The USD/CAD pair continued gaining positive traction through the early North-American session, with bulls looking to extend the momentum further beyond the key 1.30 psychological mark.

The pair built on last week’s sharp rebound from over four-month lows and continued with its upward trajectory for the sixth consecutive session amid the prevailing strong bullish sentiment surrounding the US Dollar.

Despite a modest retracement in the US Treasury bond yields from multi-year tops, the USD held on to its strong gains near seven-week highs and was seen as one of the key factors driving the pair back closer to over one-week tops touched in the previous session.

However, a goodish pickup in crude oil prices continued underpinning demand for the commodity-linked currency Loonie and turned out to be the only factor capping any meaningful up-move, at least for the time being.

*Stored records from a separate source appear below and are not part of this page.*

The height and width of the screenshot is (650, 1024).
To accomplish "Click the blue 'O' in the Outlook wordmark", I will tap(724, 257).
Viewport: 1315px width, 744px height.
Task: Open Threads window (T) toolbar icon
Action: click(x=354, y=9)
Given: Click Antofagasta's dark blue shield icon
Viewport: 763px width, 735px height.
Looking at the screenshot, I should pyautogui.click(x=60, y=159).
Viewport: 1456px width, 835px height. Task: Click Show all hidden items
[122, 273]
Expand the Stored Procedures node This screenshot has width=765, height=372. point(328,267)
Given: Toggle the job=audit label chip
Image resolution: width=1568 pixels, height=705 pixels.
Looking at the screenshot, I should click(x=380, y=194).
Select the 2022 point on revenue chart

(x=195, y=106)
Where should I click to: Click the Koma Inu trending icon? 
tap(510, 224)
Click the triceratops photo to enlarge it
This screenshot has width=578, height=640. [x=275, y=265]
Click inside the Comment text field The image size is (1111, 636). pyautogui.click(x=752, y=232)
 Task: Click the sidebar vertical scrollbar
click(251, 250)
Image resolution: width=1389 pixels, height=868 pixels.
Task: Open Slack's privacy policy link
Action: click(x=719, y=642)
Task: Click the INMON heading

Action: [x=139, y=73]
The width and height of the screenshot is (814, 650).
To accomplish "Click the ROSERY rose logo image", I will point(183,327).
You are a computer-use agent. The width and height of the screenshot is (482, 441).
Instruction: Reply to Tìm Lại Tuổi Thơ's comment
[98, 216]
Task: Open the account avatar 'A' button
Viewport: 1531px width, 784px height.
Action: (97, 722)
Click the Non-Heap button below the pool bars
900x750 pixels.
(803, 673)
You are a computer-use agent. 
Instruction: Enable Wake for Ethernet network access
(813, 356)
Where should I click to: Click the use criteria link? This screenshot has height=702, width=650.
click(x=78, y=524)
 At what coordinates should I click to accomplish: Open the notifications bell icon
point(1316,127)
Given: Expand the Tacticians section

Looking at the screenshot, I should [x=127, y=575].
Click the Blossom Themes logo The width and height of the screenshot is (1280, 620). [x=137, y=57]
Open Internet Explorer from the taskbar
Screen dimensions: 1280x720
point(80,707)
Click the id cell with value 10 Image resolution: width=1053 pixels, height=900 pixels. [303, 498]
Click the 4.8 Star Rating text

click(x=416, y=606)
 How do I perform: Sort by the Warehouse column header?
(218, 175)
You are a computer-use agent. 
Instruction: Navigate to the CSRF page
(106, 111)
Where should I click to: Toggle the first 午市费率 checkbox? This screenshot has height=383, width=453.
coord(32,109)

On the economic data front, disappointing Canadian housing starts, coming in at 189K for September as compared to a downwardly revised 199K in August, did little to influence, with the USD price dynamics turning out to be an exclusive driver of the pair’s momentum on Tuesday.

Technical levels to watch

On a sustained move beyond the 1.3000-1.3010 zone, the pair is likely to accelerate the up-move further towards 1.3040 intermediate hurdle en-route the 1.3075-80 supply zone. On the flip side, the 1.2960-55 region now becomes an immediate support to defend, which if broken might turn the pair vulnerable to slide further towards retesting the 1.2900 round figure mark.